### ESTRATTO DEL DOCUMENTO ###

Parola chiave? Velocità

Stamattina, mentre facevo la fila in cassa al supermercato mi è venuto in mente The founder, film sul creatore dell'impero McDonald's. Perché direte voi? La storia mette in evidenza come ciò che fece la differenza nell’enorme diffusione dell’azienda di Ray Kroc, non fu mica la bontà o la qualità degli alimenti, bensì la rapidità del servizio. I pasti della catena di fast food più diffusa del mondo venivano serviti in meno di un minuto, patatine e bibite comprese. Ecco il segreto: in un mondo in cui il tempo sta diventando il bene più prezioso, qualsiasi idea ti faccia risparmiare anche solo un minuto è ben accetta.

 Mr Touch and go

Ormai contanti e pin stanno diventando obsoleti. Un bip di bancomat e carta di credito e la spesa è fatta, senza introduzione fisica della scheda nel POS. Questo tipo di pagamento sta crescendo in tutto il mondo. Secondo una ricerca di Barclays infatti gli acquisti contactless hanno aumentato il loro valore del 173% e si pensa cresceranno ancora del 112% solo nel 2017.

Beerme, pago e spillo

L’ultima dal mondo touch and go viene dal Regno Unito. Quale può essere infatti il prodotto più venduto in Inghilterra se non la birra? Tramite apposita app paghi da bere in meno di un minuto, senza noiose file. Barclays ha stimato che un cliente impiega circa dodici minuti dall’ordine all’effettiva consumazione.

Il sistema utilizzato per l’app si chiama Pay@Pump ed è molto semplice. Si seleziona l’ordine per una pinta dal touchscreen e si avvicina lo schermo dello smartphone alla base dell’erogatore. Dopodichè basta posizionare il bicchiere sotto lo spillatore ed ecco la vostra bevanda, fresca e pronta per essere consumata.

I primi esperimenti sono stati svolti con successo all’Henry’s Cafè di Londra ed ora pare che l’idea stia prendendo piede in diversi bar della capitale.

Gli svantaggi

Al momento i sistemi touch and go convivono pacificamente con i dipendenti, tuttavia rappresentano una sottile minaccia. È infatti previsto un costo minore delle bevanda per chi decida di pagare in questa modalità. Il  passo dall’introduzione dei sistemi automatizzati alla totale eliminazione del personale però potrebbe essere breve.

Anche da McDonald's spariranno le divise e una voce robotica ci chiederà se preferiamo Fanta o Coca Cola?

###

QUESITO 1:
Elenca, nell'ordine indicato dall'articolo sul pagamento contactless, i passaggi necessari per ottenere una birra con il sistema Pay@Pump.
QUESITO 2:
Cita testualmente dall'articolo sul pagamento contactless tutto il brano che va da "Beerme, pago e" fino a "bar della capitale.".
QUESITO 3:
Indica se ciascuna affermazione concorda con l'articolo sul pagamento contactless:
(a) La qualità degli alimenti fu decisiva per la diffusione di McDonald's.
(b) Secondo Barclays, il valore degli acquisti contactless è aumentato del 112%.
(c) I primi esperimenti con il sistema sono stati svolti in un locale di Londra.

### INFORMAZIONI RIPORTATE ###

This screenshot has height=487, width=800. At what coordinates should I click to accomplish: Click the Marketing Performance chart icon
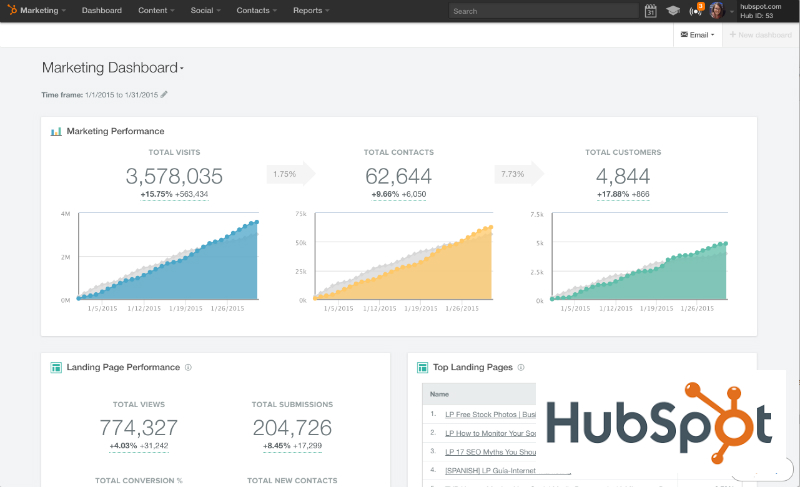(57, 131)
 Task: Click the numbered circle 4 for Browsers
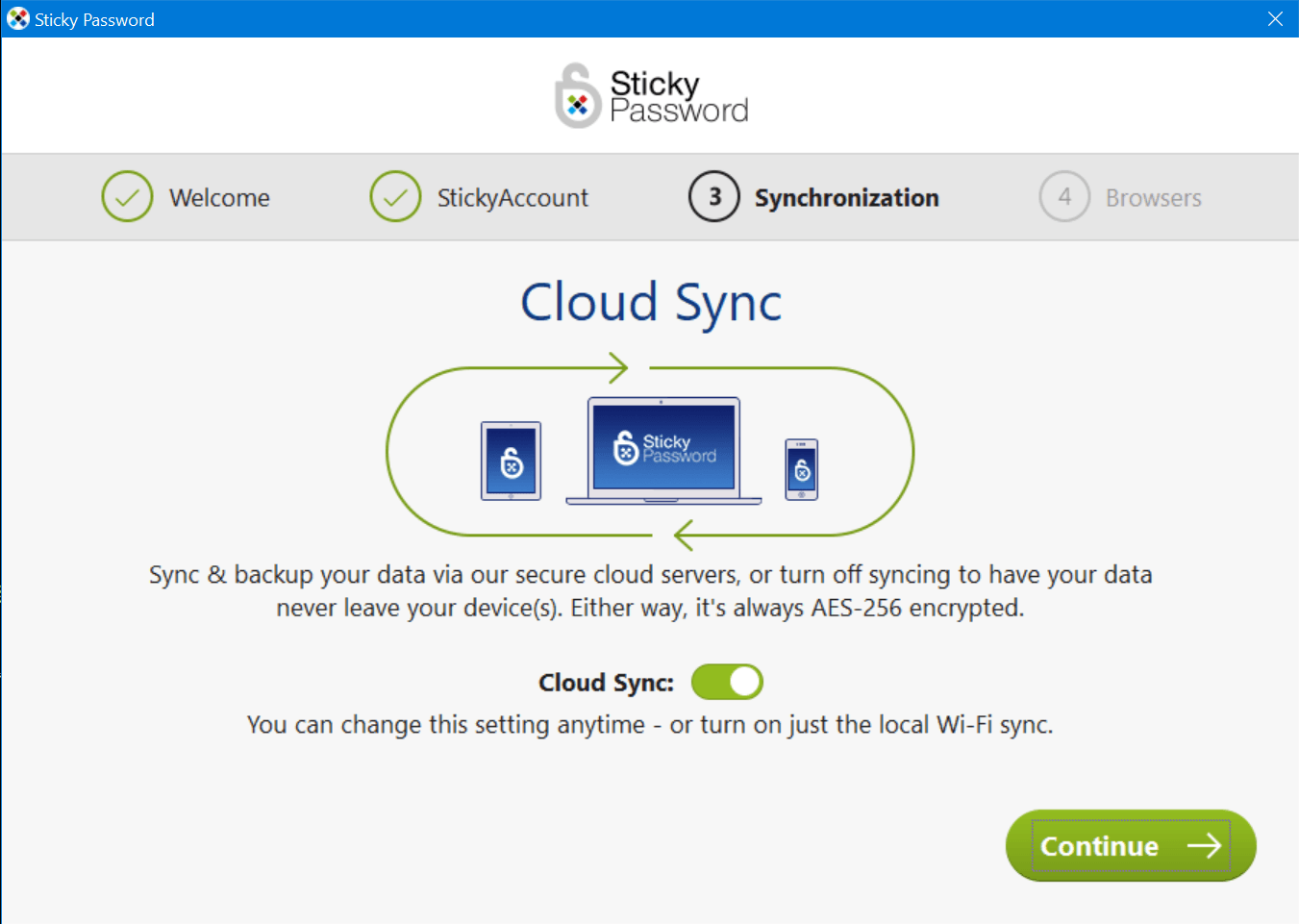(x=1064, y=196)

###

SOLUZIONE ESERCIZIO 1:
1. Selezionare dal touchscreen l'ordine per una pinta.
2. Avvicinare lo schermo dello smartphone alla base dell'erogatore.
3. Posizionare il bicchiere sotto lo spillatore.

SOLUZIONE ESERCIZIO 2:
Beerme, pago e spillo

L’ultima dal mondo touch and go viene dal Regno Unito. Quale può essere infatti il prodotto più venduto in Inghilterra se non la birra? Tramite apposita app paghi da bere in meno di un minuto, senza noiose file. Barclays ha stimato che un cliente impiega circa dodici minuti dall’ordine all’effettiva consumazione.

Il sistema utilizzato per l’app si chiama Pay@Pump ed è molto semplice. Si seleziona l’ordine per una pinta dal touchscreen e si avvicina lo schermo dello smartphone alla base dell’erogatore. Dopodichè basta posizionare il bicchiere sotto lo spillatore ed ecco la vostra bevanda, fresca e pronta per essere consumata.

I primi esperimenti sono stati svolti con successo all’Henry’s Cafè di Londra ed ora pare che l’idea stia prendendo piede in diversi bar della capitale.

SOLUZIONE ESERCIZIO 3:
(a) No: "non fu mica la bontà o la qualità degli alimenti, bensì la rapidità del servizio".
(b) No: "gli acquisti contactless hanno aumentato il loro valore del 173%".
(c) Sì: "I primi esperimenti sono stati svolti con successo all’Henry’s Cafè di Londra".